DKIM states its semantics.  Focusing on the mechanics distracts from the statement of intended semantics.

The new drafts state a very different semantic, demonstrating a very basic misunderstanding of what DKIM does and does not do.

And since I've posted text to that effect multiple times, it is odd that this point continues to be ignored.



In fact RFC6376 expresses this in a different tense "permits [...] to
claim responsibility" and the conditionality is I think wise.

*The string ¨to claim responsibility" does not appear in that document. *

The string that does appear carries an important difference in semantics. The issue is not about tense but scope.




> This is very different.

>   *And the difference is important because an email can get touched by
>   a lot of entities, each of which might provide a DKIM signature.*

I am sure that we can settle on some wording (perhaps by copy paste)
that describes DKIM1 appropriately.

Perhaps we can settle, now, on the actual job that DKIM does and does not do?



> Like the rest of the email architecture, the design of DKIM is much more > flexible.  And this point of confusion sets the stage for an approach to email
> that is much more constraining than email is designed to be. The word
> Procrustean is apt.

> A casual dismissal with a comment like 'things have changed' is the usual > response to this point.  Unfortunately it mostly reflects a lack of effort to > consider tradeoffs, or to embrace the historical IETF bias to retain as much
> usage flexibility as supportable.

>>     This document has been obsoleted and updated many times since then,
>>     and a large amount of operational experience has been gained using
>>     it.  However, it has some known weaknesses with some kinds of email
>>     flow.
>>
>>     If an intermediary alters the email then the original DKIM1 signature
>>     will no longer be verifiable.

> This is not a 'design weakness'.  DKIM was intended to survive simple, classic > MTA-based relaying, but it never had a goal of surviving re-postings. It does
> what it was designed to do.

I tend to agree ... weakness is probably not the right word for "it
breaks completely".

Drive a car over a speed bump at speed.  It's designed to deal with that.  Drop it from an airplane and it breaks completely.  Or perhaps saying that is, forgive me, silly.

Saying that DKIM breaks when it is used differently than intended misdirects discussion.

And to be clear, my point is not that there is nothing to be done but rather that claiming DKIM is a problem is simply wrong.

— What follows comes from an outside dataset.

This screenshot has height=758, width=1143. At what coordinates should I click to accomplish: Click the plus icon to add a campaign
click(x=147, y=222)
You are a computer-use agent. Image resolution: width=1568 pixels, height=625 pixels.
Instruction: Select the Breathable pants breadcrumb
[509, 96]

And, by the way, you group's effort to create something completely new supports this point.  (re-using component tech from DKIM does not make it a variant of DKIM.  Especially since the semantics of what is being pursued are so fundamentally different.

Why not say that the problem is those mailing lists that modify the message?  Because, of course, they aren't.  Neither is DKIM.

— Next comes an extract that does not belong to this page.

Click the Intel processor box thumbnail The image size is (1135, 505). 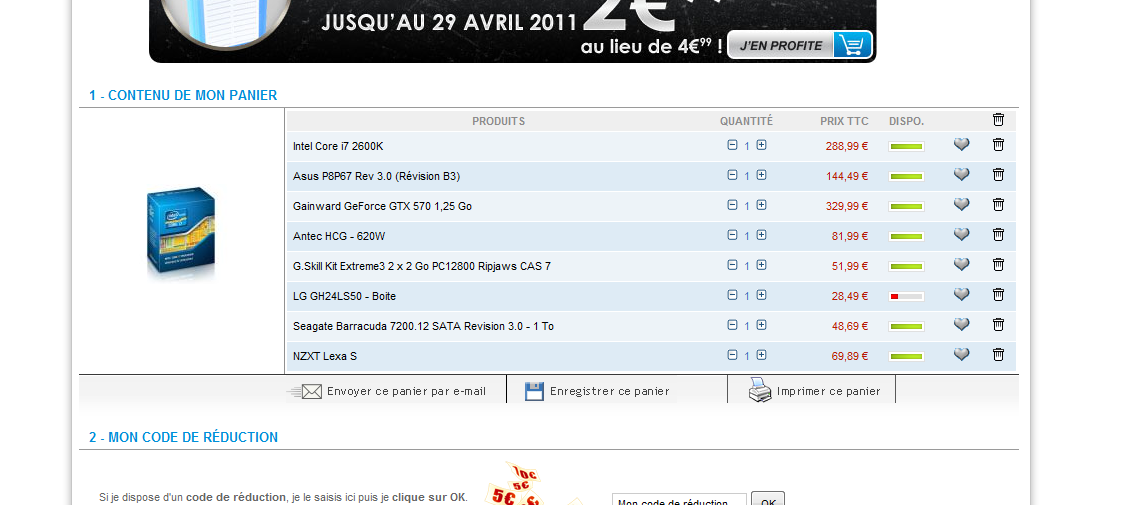coord(181,231)
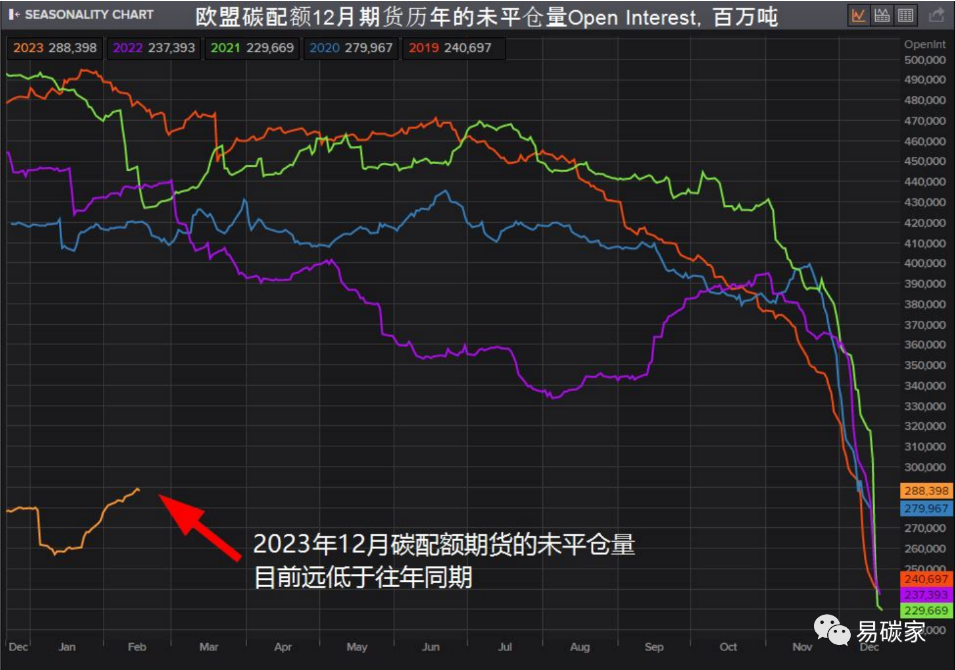Switch to chart-with-table view icon
This screenshot has width=955, height=670.
(x=882, y=15)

No-one is suggesting that the impact of, for example, mailing list
alterations to email were unforeseen (and indeed l= is present to try
and address the issue).

> Re-posting a message can entail arbitrary transformations and a technology like > basic digital signing never had a goal of surviving that. DKIM was /explicitly
> NOT/ designed to survive these transformations.

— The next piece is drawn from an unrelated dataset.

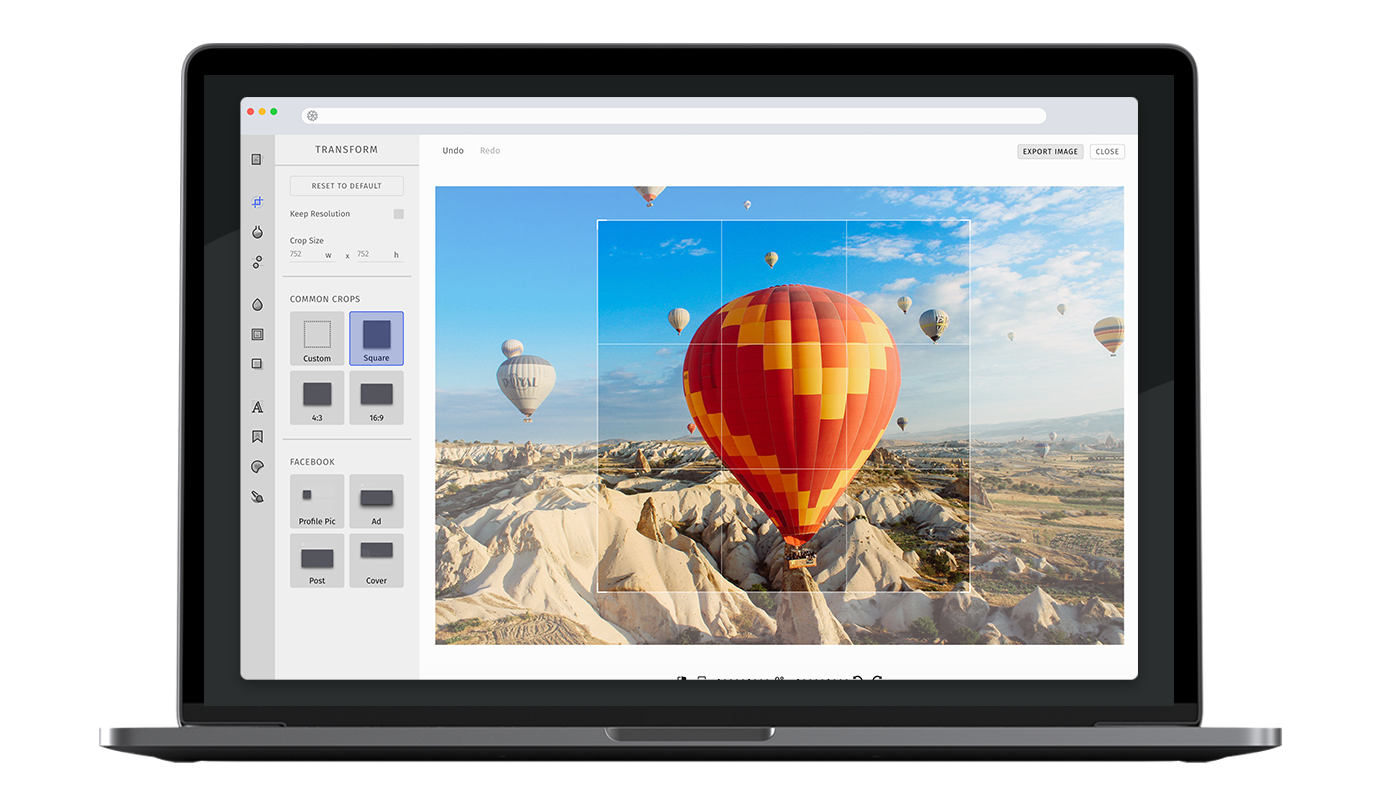Open the image library icon in sidebar
Viewport: 1383px width, 800px height.
point(257,160)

> While there is nothing wrong with seeking to provide a mechanism that does > survive, it is a new requirement, not a failure in an existing mechanism.

> So the wording here is finding fault with something that was not a goal.

> Using language that implies or claims failures, for things that were known at
> the time and were deemed acceptable or out of scope is not a failure.
> Especially not after roughly 20 years.

>   *What the above language actually implies is that this new effort
>   represents a substantially larger and more ambitious goal. One for
>   which I believe there is little or no technical history and
>   certainly no operational history.*

> This lack of experience with any mechanism -- other than a basic email object -
> -
> that works through multiple postings/deliveries makes this aspect of the design
> goal an open research topic.

> And there are no ready proposals that have been developed and discussed and > converged on, ever since the expansion of DMARC use created a problem for
> multi-
> posting/delivery sequences. /That's quite a few years without landing on a
> concrete proposal./

>   *Surviving arbitrary manipulations that might take place, when going
>   through delivery and re-posting, is another open research topic.*

Interesting that none of the above observations prompted any response...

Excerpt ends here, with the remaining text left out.